Indeed, I have always taken pains to appear to like the Reagans – if for no other reason than I understand
that my family name would have been a steaming pile of political poo if it hadn't been for Dutch. Even after he whooped my
daddy's ass in the 1980 Republican primaries, Ronald Reagan not only showed pity and let my daddy join him on
the GOP ticket, but then showed his confidence in Poppy's abilities by routinely letting him be a stand-in
at fancy funerals for famous dead folks. And as a result, my father was able to keep our family's many bathrooms
fully stocked with only the finest soaps, lotions and towels from five-star hotels all the world over.
For that, I cannot help but be silently grateful.
You know, I still remember the first time my father ever took me to visit the Oval Office. The year was 1985.
President Reagan was poring over the newly-released "Garfield & Odie Adventures" treasury, and his signature
musk of Grecian Formula, Old Spice and sodden DependsŪ hung heavy in the air. As my daddy approached the grand old desk
to diligently top off the President's Sanka, Reagan looked up. With that famous twinkle in his eye, he
beckoned me to his side, smiled that charming crooked smile, then gestured to my father and asked, "Who's
the fairy serving coffee?" It was then, at that very moment, I knew that I myself could and should aim much higher
than just bankrupting a succession of suspiciously financed Texas oil corporations. Yes, I could aim for
the very tip-tippity-top: the Presidency of the United States of America!
And so today, with President Reagan's body still warm, I want all the people who worshipped him to take note
of the many non-superficial ways in which I just coincidentally seem so mega-similar to him. From our mutual
fondness for dressing up as cowboys to hang out on our camera-ready luxury "ranches," to our firm belief in
35-hour work weeks punctuated with plenty of energy-restoring naps, President Reagan and I are cut from
the very same denim. Indeed, we both delegate all the complicated stuff, can't be bothered with boring old facts, and
scared America into spending billions of dollars to fight an "Evil Empire." He choose Russia, I went with Iraq –
both based on solid intelligence that they were already harmlessly crumbling from within.
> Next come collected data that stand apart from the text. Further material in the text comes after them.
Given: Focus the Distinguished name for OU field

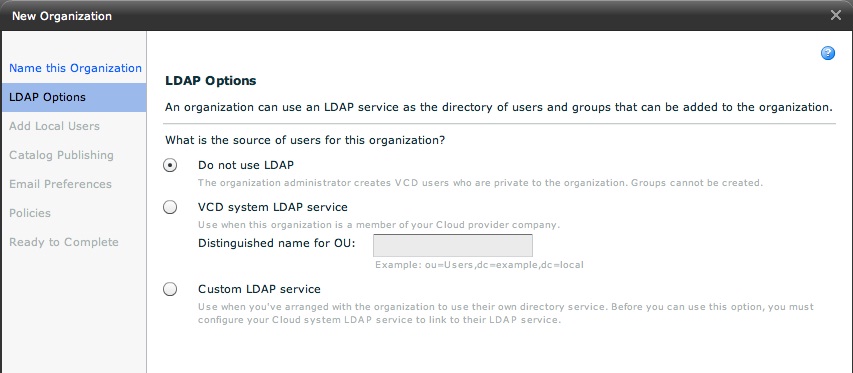Looking at the screenshot, I should click(453, 246).
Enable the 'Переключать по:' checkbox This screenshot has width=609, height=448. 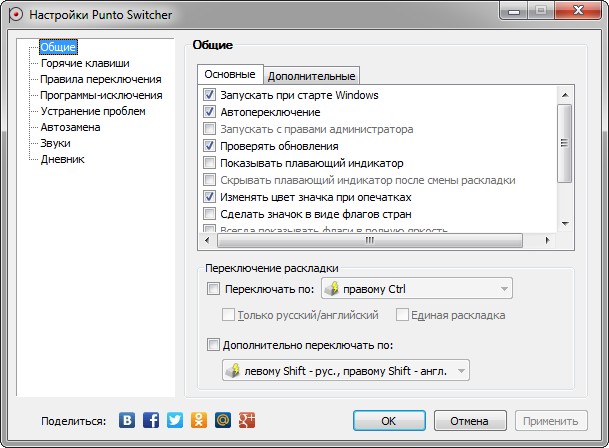212,290
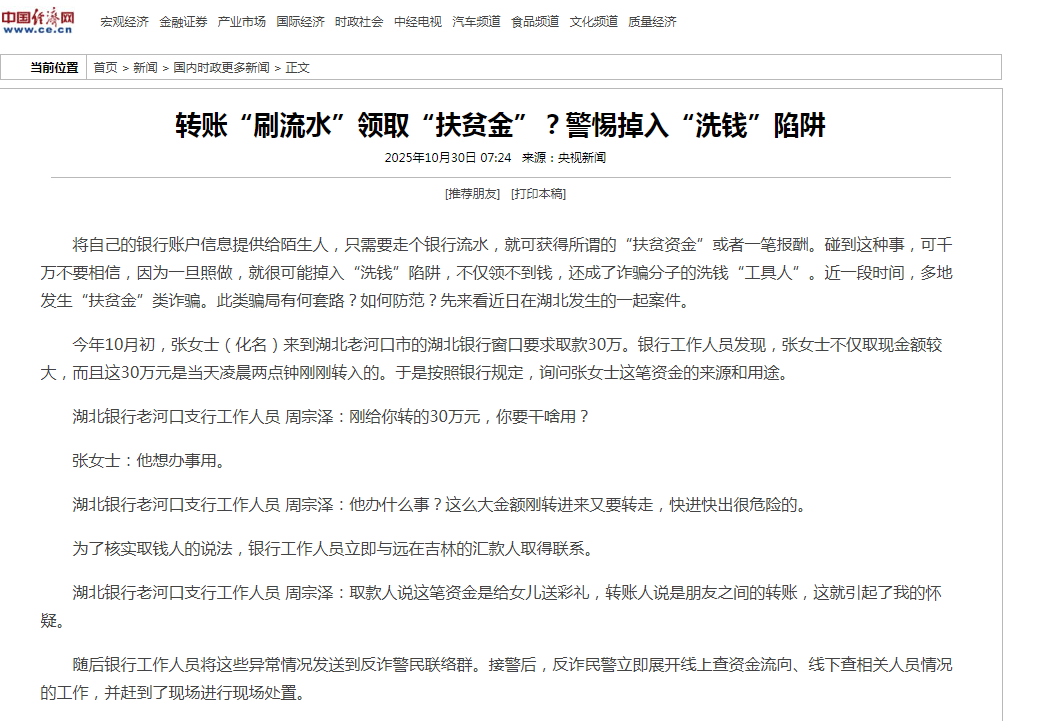1041x721 pixels.
Task: Open the 宏观经济 navigation item
Action: [x=124, y=22]
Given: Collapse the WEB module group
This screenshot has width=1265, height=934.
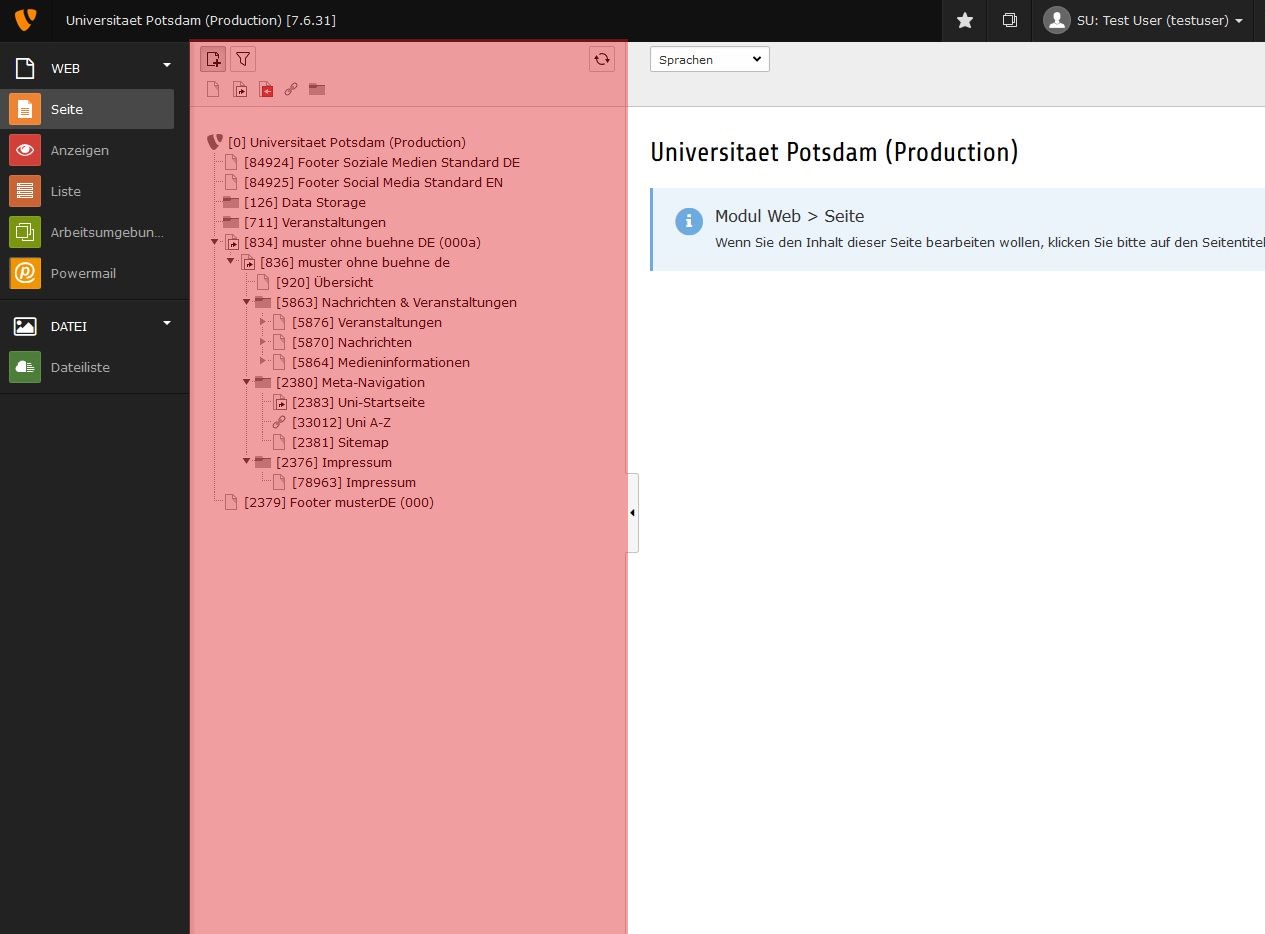Looking at the screenshot, I should 167,67.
And that is why, taken
as a whole, I'd much rather have voters associate me with Uncle
Ronnie than with my own daddy, who is, I'm sorry to say, just a sissy one-termer who nobody liked enough to re-elect.
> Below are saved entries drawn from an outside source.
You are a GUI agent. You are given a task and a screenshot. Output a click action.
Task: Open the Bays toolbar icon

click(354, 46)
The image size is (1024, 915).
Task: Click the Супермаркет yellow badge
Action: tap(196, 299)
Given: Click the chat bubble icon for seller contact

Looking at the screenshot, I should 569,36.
In closing, as much as my fiercely competitive family may privately resent and despise that spotlight-stealing B-actor for
having hijacked the throne of conservatism from its rightful Bush holders, we also know better than anyone how best to exploit
death and morbid sentimentality for political gain. That is why I pledge today that the American public can
count on me to invoke Ronald Reagan's so-called achievements in every speech from now until Election Day –
typically within two to three sentences of the first 9/11, "evildoer," or "lovers of FREEDOMŪ" reference.
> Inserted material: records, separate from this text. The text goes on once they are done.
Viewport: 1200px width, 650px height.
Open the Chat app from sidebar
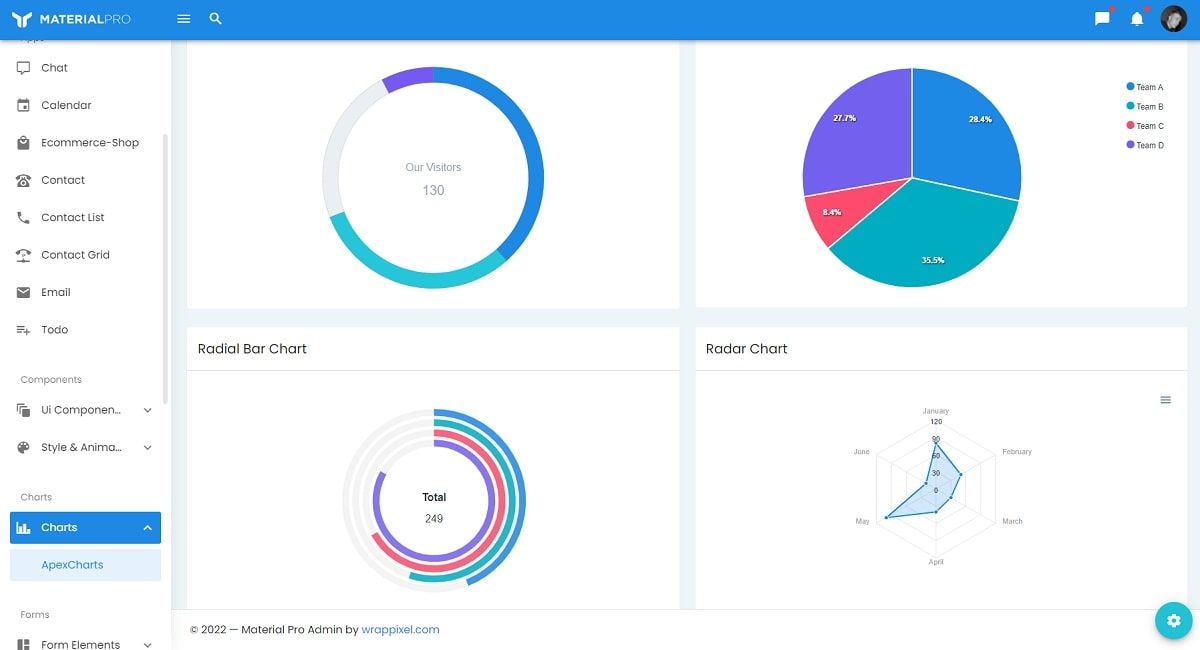pos(54,67)

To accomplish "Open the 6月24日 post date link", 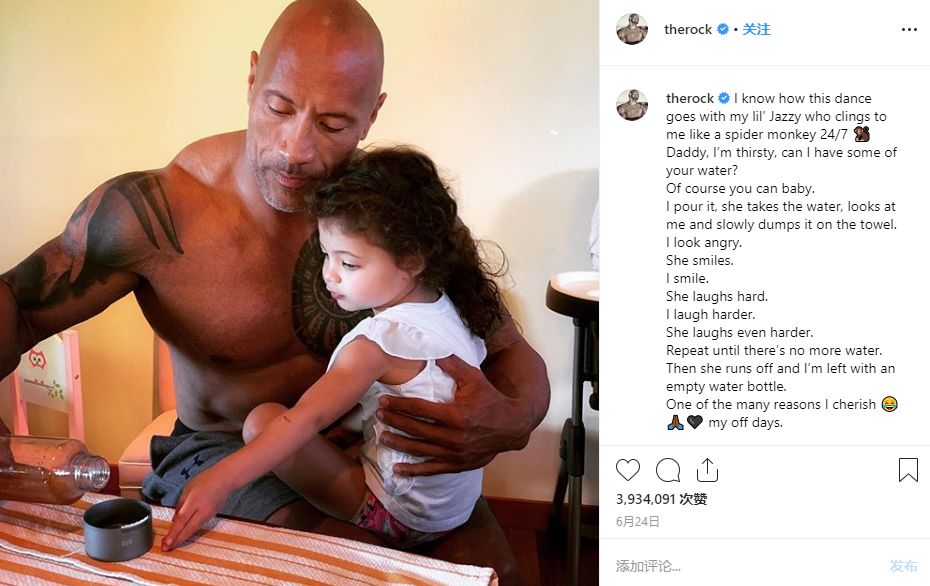I will click(638, 521).
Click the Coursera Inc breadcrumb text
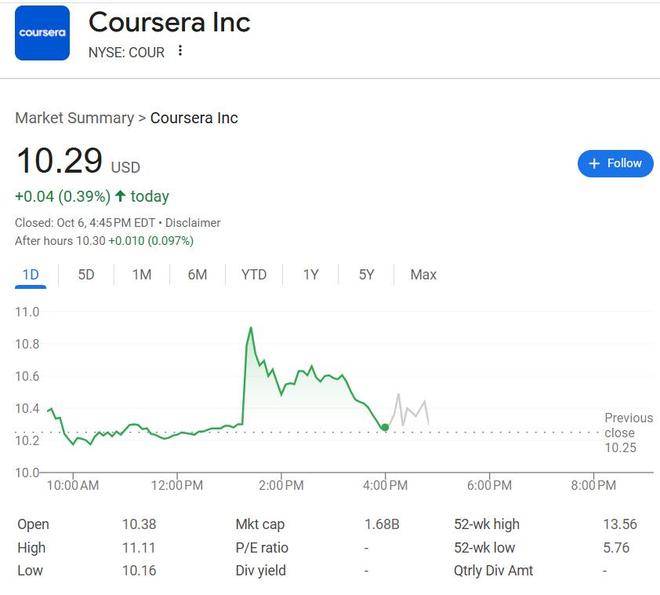This screenshot has height=595, width=660. click(x=194, y=118)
Ronald Reagan always told us that for America, the best was yet to come. I know, I know – leave it to a fruity
actor to find a life philosophy in a Sinatra song, right? But let me tell you something – he was right. Because
after him came Bushes. And one day soon, after Poppy's term and my two terms and Jebber's two terms and Marvin's two
terms – and hell, maybe even Noelle's terms – we'll rename that Reagan airport and aircraft carrier after
us, slap our family portrait on the zillion dollar bill, and bulldoze that geriatric asswipe's legacy right off the
face of the public consciousness!
In closing, it is with a heavy heart that I recall that Ronnie was not a born-again evangelical Christian like I say I am,
but a divorced fair-weather believer who tried, but never quite got the hang of using Jesus for political gain. So
as I told Nancy in my phone call to her from Air Force One's mechanical bull, "It's always sad when the unsaved begin
their treacherous journey towards the gaping mouth of Hell's eternal bar-b-que."
And so, let us bow our heads in recognition that Mr. Reagan has slipped the girly bonds of Earth to kiss the face of Satan.
Thank you, and God Bless Bush America.